• SOURCE PASSAGE

# URGENT help - UK citizen moving to Greece



## jamesb2015 (Aug 8, 2015)

Hi there,

I am a company director in the UK and a British citizen. 

In light of recent events, I am buying some villas on one of the Greek Islands as part of a business deal and I am registering to live in Greece before the referendum (in a week / maximum two weeks) so I'll have my registration certificate. My brother works for my business in the UK - he has lived on and off in the UK - he's Australian too with Ancestry to the UK. 

Now we will operate my business in the UK, but I am keen to get him to work with / for me in Greece. He is solely dependent on me as my employee - I depend on him too.

What can I do to ensure he can work for me in Greece? What visa process is there? He will remain employed by my British company too. Are we able to get a (5 year) EEA family permit to Greece to work with me? Do I need to open a company and sponsor him? He has unrestricted right to live in the UK but not sure of the process for Greece now.

• SUPPLIED INFORMATION
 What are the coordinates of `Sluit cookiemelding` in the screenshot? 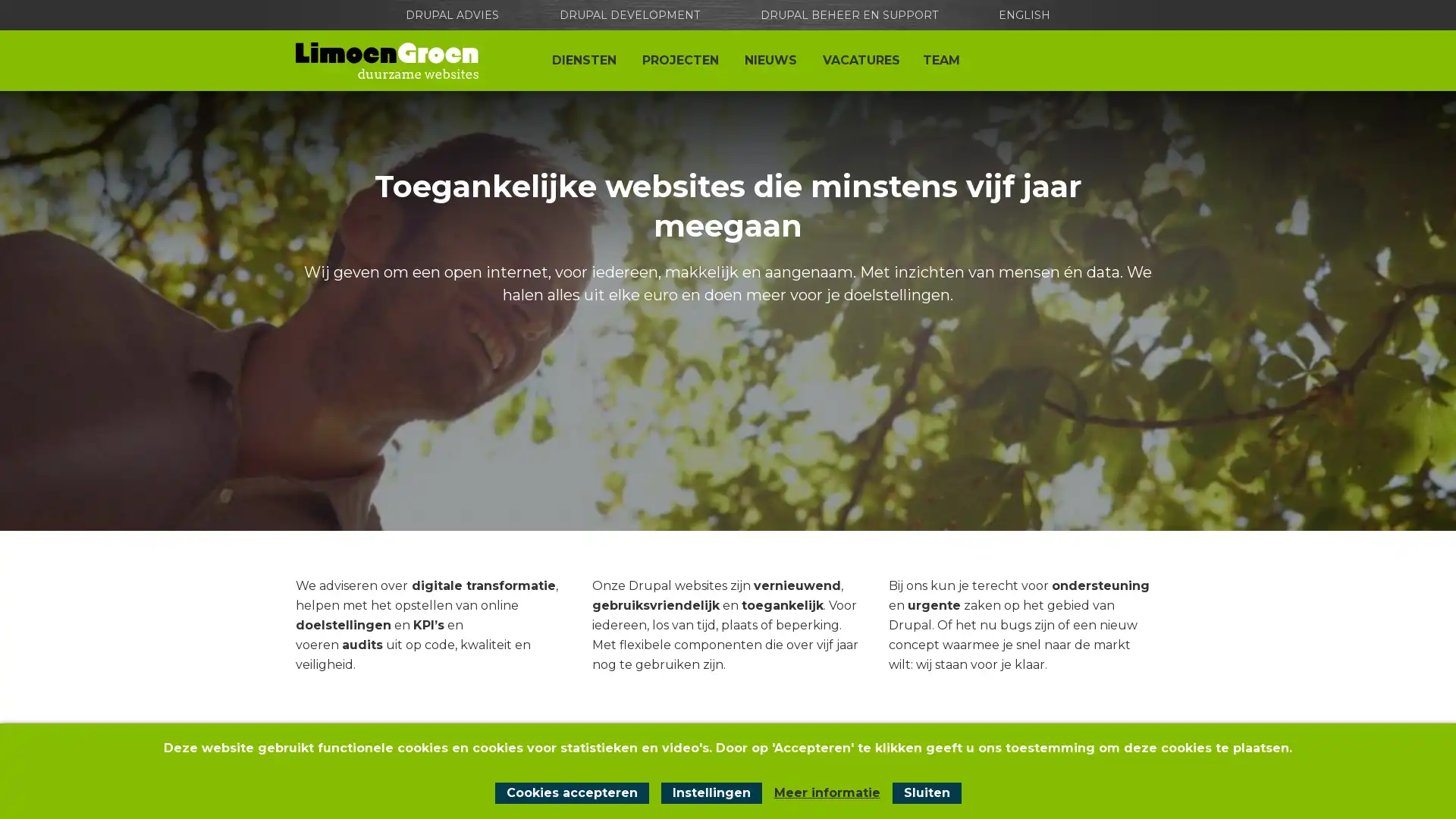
...
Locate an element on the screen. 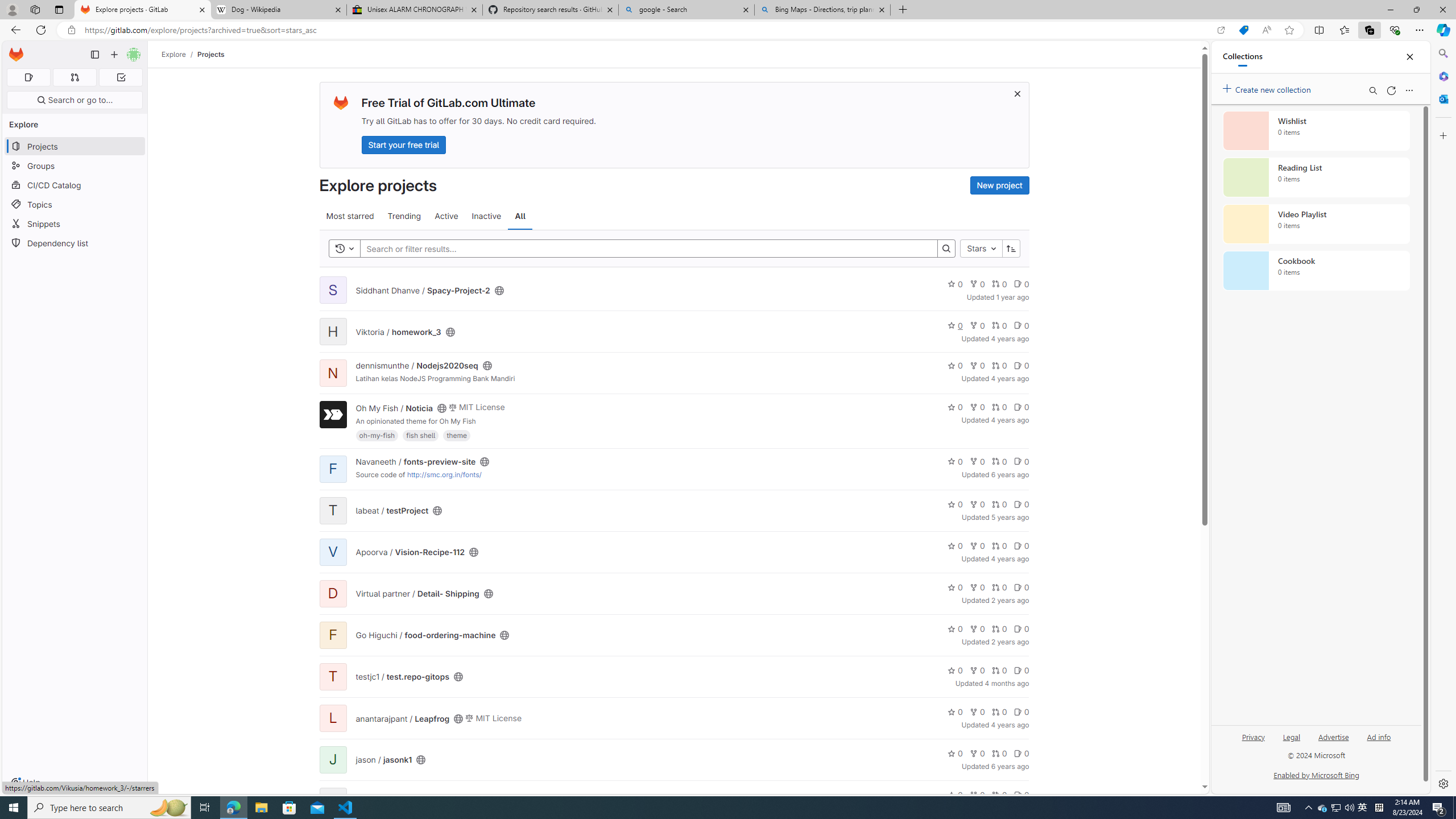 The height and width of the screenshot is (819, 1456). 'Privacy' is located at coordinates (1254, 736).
---
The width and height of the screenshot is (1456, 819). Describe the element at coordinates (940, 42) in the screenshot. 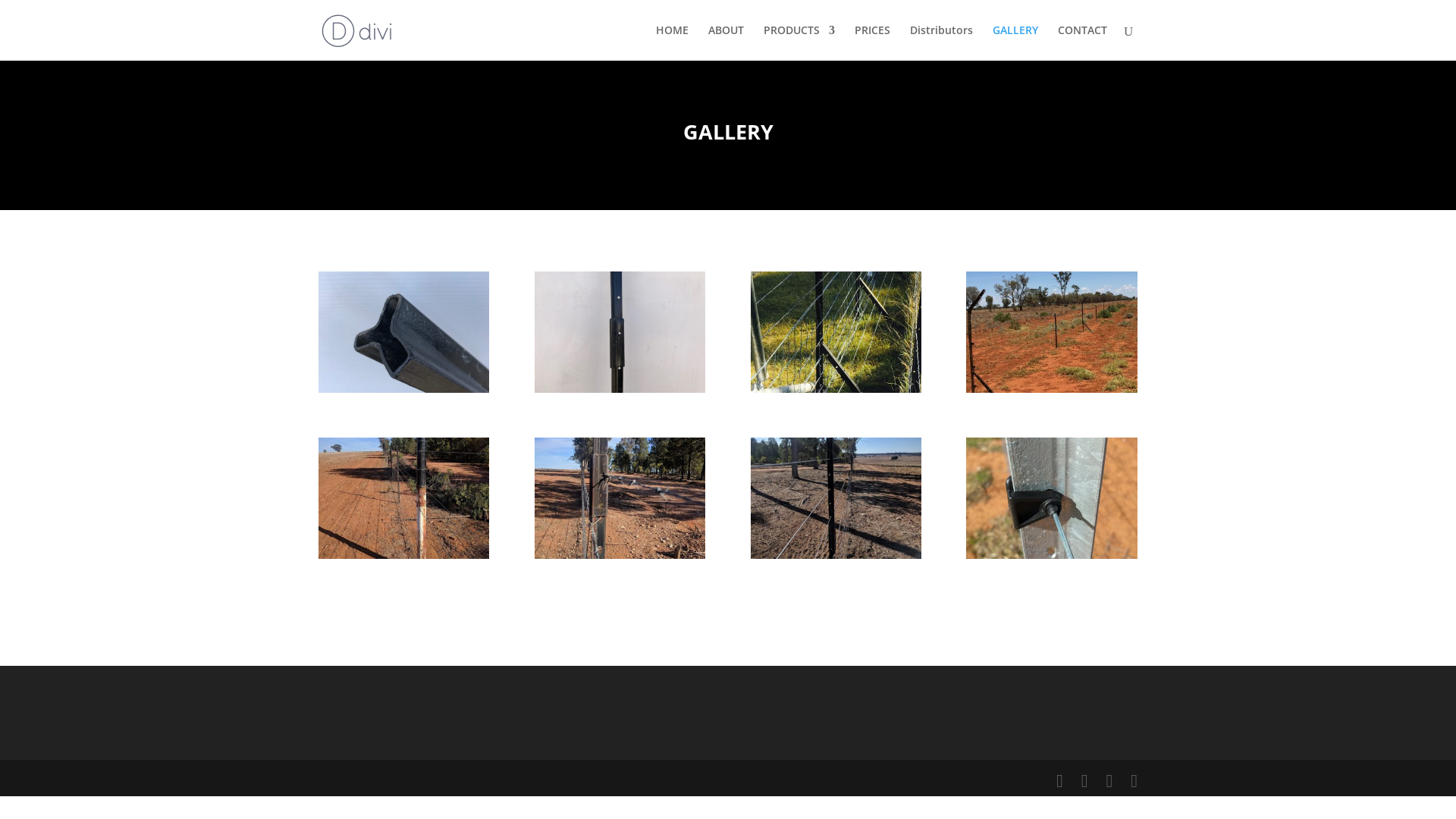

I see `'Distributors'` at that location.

• YOUR GOAL
Resume the forum thread about a British company director moving to Greece, picking up right after its last sentence.

• TASK OUTPUT
Help please!


----------



## concertina (Oct 18, 2012)

jamesb2015 said:


> Hi there,
> 
> I am a company director in the UK and a British citizen.
> 
> ...


If he has ancestry such as parents or grandparents from UK he should apply for British passport,also I guess you know the deal here from the government on if you buy a property..house,flat worth minimum 250.000 or a business or set up one I think you get rights to live here after 5 years of ownership and they extended that deal to include close family and to all have Greek citizenship so check out that on line or from the British consulate or embassy here.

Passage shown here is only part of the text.